This is one of those conceptual roadblocks many develop- they think that binary is somehow more complicated than it is, and create all sorts of obstacles to effective access. Here we will try to break down some of those walls, because this is really important stuff to know.

Your task is to write a C program that takes a file name as a command-line argument, opens that file, reads its contents, and displays that data to the screen in the manner that the xxd(1) tool does in the above example (note that while the xxd(1) tool has other features, we are not looking to implement them; only this simple rendering view).

Your program must:

  • Require the user supply a file via the command-line
    • if the file specified does not exist/cannot be opened, display an error message and exit.
      • error message should be of the form: Error: Could not open 'filename' for reading!
        • Where filename is the name of the file specified on the command-line (make sure the quotes surround it in the output).
    • no further processing should be done if the file is not able to be accessed.
  • Detect the current size of the terminal (see “Detecting Terminal Size” section below), and record the lines and columns into variables for use in your program.
    • If the terminal your program is being run in is less than 80 columns, display an error message and exit.
      • error message should be of the form: Error: Terminal width is less than 80 columns!
      • Your program will only be displaying to an area up to 80 characters wide, so a wider terminal will not influence program output.
    • Similarly, if the number of lines in the terminal is less than 20, display a similar error message and exit.
      • error message should be of the form: Error: Terminal height is less than 20 lines!
      • Unlike the width, the height can impact program output (taller terminals, if not otherwise throttled by a second command-line argument, can auto-expand if there is more room and data to display).
  • The second command-line argument is a sizing throttle (controlling the number of lines your program will display).
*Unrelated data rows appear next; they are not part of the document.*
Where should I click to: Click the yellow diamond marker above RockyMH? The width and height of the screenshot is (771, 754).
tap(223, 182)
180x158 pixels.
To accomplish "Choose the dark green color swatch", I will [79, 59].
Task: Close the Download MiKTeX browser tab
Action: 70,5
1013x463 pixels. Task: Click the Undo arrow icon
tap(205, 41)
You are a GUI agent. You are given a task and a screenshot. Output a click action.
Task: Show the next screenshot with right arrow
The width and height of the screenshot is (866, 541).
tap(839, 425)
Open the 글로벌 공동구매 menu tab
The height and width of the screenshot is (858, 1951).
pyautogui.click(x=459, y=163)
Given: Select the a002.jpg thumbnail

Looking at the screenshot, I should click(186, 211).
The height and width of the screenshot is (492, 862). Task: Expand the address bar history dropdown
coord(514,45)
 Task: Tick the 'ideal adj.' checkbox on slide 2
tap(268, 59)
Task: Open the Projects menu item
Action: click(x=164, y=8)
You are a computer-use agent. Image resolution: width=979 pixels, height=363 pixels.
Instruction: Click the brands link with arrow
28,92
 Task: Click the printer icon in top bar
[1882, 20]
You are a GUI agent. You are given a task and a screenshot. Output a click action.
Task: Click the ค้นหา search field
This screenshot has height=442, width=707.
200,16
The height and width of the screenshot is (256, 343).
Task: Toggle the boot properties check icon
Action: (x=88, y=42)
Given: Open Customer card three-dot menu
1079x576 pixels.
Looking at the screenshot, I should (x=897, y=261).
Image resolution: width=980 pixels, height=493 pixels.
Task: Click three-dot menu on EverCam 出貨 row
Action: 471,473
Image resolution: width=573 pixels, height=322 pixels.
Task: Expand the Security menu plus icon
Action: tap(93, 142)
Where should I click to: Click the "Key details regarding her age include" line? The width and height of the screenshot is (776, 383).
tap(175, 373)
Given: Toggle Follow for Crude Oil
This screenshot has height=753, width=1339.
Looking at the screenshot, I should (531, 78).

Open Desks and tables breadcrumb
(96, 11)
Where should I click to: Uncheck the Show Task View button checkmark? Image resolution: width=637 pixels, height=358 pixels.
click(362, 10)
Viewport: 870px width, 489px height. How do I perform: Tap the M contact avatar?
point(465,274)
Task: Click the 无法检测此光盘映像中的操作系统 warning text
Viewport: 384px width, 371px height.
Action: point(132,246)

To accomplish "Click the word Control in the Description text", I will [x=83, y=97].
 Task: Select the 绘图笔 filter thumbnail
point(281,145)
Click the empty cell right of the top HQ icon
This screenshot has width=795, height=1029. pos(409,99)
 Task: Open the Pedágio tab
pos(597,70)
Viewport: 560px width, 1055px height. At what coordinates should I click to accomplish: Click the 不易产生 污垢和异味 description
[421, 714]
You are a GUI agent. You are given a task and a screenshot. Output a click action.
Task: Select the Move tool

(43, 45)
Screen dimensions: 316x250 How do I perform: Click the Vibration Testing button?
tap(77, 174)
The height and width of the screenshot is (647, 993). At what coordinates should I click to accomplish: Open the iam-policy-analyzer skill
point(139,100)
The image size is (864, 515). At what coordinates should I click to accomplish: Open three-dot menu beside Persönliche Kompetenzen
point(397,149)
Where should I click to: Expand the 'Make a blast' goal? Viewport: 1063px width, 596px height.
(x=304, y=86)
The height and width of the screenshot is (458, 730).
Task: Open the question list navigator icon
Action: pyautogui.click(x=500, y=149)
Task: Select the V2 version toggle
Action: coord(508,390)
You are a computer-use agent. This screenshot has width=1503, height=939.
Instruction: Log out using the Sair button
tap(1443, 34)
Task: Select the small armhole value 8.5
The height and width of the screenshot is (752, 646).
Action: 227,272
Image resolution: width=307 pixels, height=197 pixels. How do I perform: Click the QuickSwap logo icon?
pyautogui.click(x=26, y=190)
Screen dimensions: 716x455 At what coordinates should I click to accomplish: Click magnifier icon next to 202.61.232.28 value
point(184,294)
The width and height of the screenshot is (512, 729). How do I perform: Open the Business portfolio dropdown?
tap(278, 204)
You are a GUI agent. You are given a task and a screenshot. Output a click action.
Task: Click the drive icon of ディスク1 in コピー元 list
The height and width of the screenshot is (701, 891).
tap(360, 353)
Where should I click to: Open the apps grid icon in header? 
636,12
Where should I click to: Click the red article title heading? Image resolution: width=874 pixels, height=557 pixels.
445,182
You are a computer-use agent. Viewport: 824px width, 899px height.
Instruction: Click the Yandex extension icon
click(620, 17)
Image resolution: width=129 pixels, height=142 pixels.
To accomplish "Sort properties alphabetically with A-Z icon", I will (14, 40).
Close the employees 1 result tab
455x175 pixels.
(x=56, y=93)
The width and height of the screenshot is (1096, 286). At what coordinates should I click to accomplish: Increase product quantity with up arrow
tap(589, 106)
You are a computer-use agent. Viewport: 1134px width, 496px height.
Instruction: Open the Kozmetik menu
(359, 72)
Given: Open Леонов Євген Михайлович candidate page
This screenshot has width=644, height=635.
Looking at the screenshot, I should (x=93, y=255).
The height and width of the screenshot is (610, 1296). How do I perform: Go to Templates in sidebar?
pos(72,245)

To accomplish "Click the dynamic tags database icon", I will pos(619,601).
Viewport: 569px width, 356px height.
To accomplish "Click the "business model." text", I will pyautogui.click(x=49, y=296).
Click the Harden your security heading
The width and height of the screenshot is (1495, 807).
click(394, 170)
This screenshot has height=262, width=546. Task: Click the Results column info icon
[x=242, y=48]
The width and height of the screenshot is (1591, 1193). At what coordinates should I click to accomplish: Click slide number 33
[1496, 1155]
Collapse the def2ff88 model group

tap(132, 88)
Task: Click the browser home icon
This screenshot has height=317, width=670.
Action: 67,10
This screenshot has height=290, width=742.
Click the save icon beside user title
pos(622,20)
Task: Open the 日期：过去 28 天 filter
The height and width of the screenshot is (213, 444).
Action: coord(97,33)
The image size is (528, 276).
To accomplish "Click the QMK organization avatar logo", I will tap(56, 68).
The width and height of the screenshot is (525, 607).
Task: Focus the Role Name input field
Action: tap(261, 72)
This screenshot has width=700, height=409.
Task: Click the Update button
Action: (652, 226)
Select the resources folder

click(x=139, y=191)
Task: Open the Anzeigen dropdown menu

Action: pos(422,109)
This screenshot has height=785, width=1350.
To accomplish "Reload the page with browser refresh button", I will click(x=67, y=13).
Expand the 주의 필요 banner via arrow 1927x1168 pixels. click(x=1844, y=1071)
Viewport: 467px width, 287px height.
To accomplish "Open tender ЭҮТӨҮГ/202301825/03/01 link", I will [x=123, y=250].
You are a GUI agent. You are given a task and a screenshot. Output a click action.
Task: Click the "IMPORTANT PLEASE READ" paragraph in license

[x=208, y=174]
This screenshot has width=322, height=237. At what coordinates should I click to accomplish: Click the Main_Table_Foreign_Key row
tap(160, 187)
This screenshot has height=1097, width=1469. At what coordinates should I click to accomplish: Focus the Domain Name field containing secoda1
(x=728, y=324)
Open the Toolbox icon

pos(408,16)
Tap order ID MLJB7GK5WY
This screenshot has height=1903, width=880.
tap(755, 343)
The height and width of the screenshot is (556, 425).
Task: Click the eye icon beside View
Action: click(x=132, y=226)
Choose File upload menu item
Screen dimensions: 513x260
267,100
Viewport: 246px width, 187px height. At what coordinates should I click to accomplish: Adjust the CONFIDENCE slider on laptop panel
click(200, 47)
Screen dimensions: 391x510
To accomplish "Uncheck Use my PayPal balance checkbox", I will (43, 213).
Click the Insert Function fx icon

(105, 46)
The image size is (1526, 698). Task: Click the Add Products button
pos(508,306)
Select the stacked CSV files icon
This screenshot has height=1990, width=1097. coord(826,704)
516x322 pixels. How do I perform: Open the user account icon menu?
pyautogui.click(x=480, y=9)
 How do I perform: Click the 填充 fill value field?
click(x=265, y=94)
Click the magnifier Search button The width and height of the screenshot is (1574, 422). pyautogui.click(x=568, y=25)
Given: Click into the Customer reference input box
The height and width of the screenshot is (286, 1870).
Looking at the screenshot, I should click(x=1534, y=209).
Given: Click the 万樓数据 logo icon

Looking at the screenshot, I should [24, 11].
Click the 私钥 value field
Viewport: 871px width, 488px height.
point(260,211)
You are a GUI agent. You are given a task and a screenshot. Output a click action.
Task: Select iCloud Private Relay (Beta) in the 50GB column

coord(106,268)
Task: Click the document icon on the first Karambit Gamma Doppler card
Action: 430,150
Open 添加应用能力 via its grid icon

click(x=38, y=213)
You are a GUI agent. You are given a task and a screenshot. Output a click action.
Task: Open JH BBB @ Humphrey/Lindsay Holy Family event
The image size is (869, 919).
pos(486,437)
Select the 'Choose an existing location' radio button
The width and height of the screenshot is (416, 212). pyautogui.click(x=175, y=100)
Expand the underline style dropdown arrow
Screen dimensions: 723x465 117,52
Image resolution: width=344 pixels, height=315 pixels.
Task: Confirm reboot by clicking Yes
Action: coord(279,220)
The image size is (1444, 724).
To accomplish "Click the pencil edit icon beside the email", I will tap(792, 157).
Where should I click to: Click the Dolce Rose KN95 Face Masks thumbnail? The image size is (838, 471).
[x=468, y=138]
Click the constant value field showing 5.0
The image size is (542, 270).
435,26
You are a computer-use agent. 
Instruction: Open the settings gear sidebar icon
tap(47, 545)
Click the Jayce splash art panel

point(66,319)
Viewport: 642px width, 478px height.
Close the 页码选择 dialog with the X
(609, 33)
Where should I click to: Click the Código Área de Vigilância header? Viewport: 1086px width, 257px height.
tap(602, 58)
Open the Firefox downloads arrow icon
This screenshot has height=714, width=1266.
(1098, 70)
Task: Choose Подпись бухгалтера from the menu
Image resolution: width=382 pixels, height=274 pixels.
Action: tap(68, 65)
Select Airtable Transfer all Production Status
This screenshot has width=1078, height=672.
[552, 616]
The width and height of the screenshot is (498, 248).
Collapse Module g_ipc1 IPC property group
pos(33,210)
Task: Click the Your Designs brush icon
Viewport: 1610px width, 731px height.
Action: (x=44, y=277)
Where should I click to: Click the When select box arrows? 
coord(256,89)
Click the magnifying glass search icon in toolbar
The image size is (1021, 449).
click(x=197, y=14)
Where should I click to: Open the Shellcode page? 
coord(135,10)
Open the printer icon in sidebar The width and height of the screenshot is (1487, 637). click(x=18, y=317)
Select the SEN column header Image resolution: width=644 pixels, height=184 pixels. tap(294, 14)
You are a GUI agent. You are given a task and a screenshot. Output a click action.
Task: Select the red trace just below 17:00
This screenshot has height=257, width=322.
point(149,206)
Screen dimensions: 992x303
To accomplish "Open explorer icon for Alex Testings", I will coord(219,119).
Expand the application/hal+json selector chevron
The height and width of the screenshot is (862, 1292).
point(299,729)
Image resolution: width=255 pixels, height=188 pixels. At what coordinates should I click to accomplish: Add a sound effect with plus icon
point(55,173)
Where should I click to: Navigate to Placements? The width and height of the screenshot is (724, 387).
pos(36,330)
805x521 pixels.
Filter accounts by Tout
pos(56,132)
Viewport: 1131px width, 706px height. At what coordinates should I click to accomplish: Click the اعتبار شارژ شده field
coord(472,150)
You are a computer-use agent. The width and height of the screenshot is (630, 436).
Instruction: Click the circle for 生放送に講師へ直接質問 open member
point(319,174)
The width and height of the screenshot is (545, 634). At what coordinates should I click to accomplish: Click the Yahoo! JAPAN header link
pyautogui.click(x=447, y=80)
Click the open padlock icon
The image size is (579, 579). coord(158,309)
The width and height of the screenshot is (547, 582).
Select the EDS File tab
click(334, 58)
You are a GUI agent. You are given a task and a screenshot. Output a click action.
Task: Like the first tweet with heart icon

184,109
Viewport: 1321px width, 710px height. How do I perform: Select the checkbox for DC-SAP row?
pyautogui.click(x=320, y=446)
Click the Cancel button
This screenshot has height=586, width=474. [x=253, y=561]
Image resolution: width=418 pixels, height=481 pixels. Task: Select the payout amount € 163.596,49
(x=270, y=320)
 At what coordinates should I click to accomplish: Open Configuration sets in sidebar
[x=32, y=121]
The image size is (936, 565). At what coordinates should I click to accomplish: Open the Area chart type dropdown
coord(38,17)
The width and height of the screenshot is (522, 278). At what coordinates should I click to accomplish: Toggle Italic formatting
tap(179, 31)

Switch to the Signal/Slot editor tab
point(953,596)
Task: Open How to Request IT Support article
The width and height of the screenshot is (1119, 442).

If no argument, or a 0 is given, assume autosize (use the detected height to be your maximum in your calculations).
  • Each row will display:
    • an 8-digit hex offset (referring to the first data byte on a given line)
    • followed by a colon and a single space
    • differently from xxd(1): sixteen space separated groups of bytes
    • however you arrive at it: two total spaces following the hex bytes (again, see output example)
    • a 16-character ASCII representation field (no separating spaces between the values)
      • all printable characters should be displayed.
      • all non-printable (and various whitespace) characters should be substituted with a '.'
    • A newline will be the last character on each line.
  • The hex values and rendered ASCII displayed will be sourced from the file specified on the command-line. While the target files for this project are less than 512 bytes, your program should be able to handle larger and smaller files, and update its display accordingly.
  • If a line throttle is given, your program is to stop output of data and ASCII rendering at that line, once it completes.
  • Once the data in the file has been exhausted, you need to wrap up as appropriate; finish the current line (even if you have to pad spaces), and display the corresponding ascii field (padding spaces as appropriate).
  • Don't forget to fclose() any open file pointers! And free() any malloc()'ed or calloc()'ed memory.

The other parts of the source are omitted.